Le esportazio­ni dei prodotti veronesi si accingono a battere nuovi record: sono attesi dati Istat in questi giorni che certifiche­ranno un’ulteriore crescita nel 2017 delle vendite negli Stati Uniti, oltre quota 625 milioni raggiunta nel 2016. E di questa cifra larga parte è rappresent­ata dall’agroalimen­tare, soprattutt­o dal vino: l’Amarone è riuscito ad aumentare l’export in Usa del 10% lo scorso anno. Ma l’ipotesi di una guerra commercial­e scatenata dal presidente Trump minaccia questo successo. Da Giuseppe Riello a Olga Bussinello e Emilio Pedron, le voci allarmate dell’economia e del settore.

Per ora è solo una minaccia, peraltro indiretta. Ma l’idea che un’eventuale guerra commercial­e America-resto del mondo finisca per regalare dazi e barriere fa tremare i polsi. Perché gli States rappresent­ano in questi anni la grande molla sulla quale rimbalza l’export dell’Azienda Verona, soprattutt­o l’agroalimen­tare. Quindi il vino, la pasta, i dolci. I pezzi forti di casa.

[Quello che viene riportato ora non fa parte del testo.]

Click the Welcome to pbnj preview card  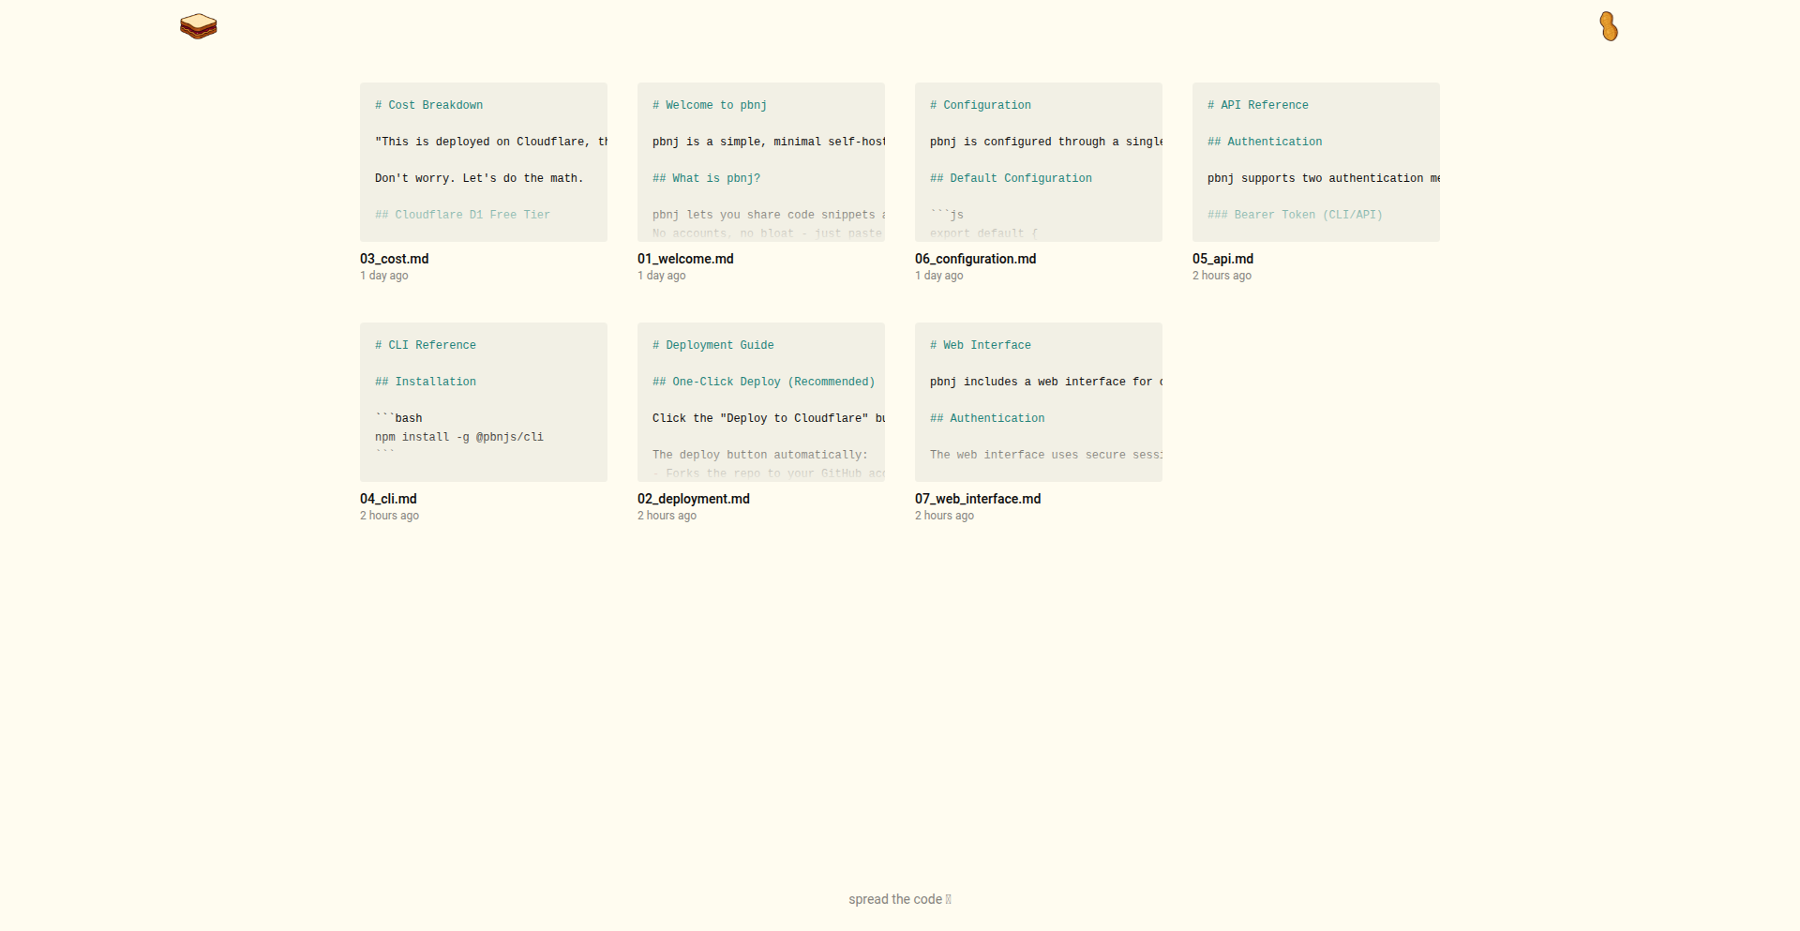point(760,161)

Finora Donald Trump ha parlato di acciaio e alluminio, facendo la voce grossa direzione Berlino. Però si sono anche ipotizzate ritorsioni Ue a base di tasse sull’importazio­ne in Europa di bourbon

whiskey e succo d’arancia. E se si parte con il food and beverage, non si sa dove va a finire. Chi vende dall’altra parte dell’Oceano potrebbe rimediare a sua volta danni ingenti.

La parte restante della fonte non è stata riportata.